◆ **Brief**:
Using the listing below, retype the line bearing "Shop All Products [button] (88, 142)" and each line after it, word for word, and nothing further.

◆ **Records for the exercise**:

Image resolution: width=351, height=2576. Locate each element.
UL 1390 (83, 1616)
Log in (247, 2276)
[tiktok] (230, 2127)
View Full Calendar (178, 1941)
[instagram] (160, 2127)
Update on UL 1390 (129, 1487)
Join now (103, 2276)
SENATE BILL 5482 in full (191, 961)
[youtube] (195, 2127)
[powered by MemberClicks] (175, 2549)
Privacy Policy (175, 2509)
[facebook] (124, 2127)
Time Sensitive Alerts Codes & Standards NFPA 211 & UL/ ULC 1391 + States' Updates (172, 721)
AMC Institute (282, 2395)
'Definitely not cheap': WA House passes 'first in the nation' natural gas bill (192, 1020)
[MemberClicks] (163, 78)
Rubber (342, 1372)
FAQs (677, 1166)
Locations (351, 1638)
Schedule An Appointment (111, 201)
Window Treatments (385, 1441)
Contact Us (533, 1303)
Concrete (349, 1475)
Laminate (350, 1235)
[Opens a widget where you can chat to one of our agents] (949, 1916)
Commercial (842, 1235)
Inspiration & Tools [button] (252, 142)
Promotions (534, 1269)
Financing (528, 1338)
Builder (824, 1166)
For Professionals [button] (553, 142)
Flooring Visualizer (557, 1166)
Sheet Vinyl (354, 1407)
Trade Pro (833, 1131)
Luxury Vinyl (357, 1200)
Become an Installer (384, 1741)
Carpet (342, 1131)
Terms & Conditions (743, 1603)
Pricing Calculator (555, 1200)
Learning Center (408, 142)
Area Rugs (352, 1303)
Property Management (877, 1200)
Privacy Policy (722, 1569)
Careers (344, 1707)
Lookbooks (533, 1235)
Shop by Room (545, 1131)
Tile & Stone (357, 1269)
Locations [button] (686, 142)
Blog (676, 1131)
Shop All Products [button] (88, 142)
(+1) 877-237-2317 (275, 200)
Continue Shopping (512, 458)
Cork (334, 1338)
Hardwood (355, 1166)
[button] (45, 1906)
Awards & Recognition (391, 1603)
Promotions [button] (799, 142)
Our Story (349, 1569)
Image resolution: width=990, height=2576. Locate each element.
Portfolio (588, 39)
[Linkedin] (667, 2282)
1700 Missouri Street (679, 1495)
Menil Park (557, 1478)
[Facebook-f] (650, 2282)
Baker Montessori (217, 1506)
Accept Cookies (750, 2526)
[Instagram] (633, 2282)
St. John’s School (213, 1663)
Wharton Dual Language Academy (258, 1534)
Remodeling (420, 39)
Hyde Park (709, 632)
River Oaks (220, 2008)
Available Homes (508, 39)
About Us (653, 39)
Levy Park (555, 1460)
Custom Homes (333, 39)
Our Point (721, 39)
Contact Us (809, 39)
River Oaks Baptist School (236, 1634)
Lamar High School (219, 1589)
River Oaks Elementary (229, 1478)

◆ **Answer space**:
Shop All Products [button] (88, 142)
(+1) 877-237-2317 (275, 200)
Continue Shopping (512, 458)
Cork (334, 1338)
Hardwood (355, 1166)
[button] (45, 1906)
Awards & Recognition (391, 1603)
Promotions [button] (799, 142)
Our Story (349, 1569)
Image resolution: width=990, height=2576. Locate each element.
Portfolio (588, 39)
[Linkedin] (667, 2282)
1700 Missouri Street (679, 1495)
Menil Park (557, 1478)
[Facebook-f] (650, 2282)
Baker Montessori (217, 1506)
Accept Cookies (750, 2526)
[Instagram] (633, 2282)
St. John’s School (213, 1663)
Wharton Dual Language Academy (258, 1534)
Remodeling (420, 39)
Hyde Park (709, 632)
River Oaks (220, 2008)
Available Homes (508, 39)
About Us (653, 39)
Levy Park (555, 1460)
Custom Homes (333, 39)
Our Point (721, 39)
Contact Us (809, 39)
River Oaks Baptist School (236, 1634)
Lamar High School (219, 1589)
River Oaks Elementary (229, 1478)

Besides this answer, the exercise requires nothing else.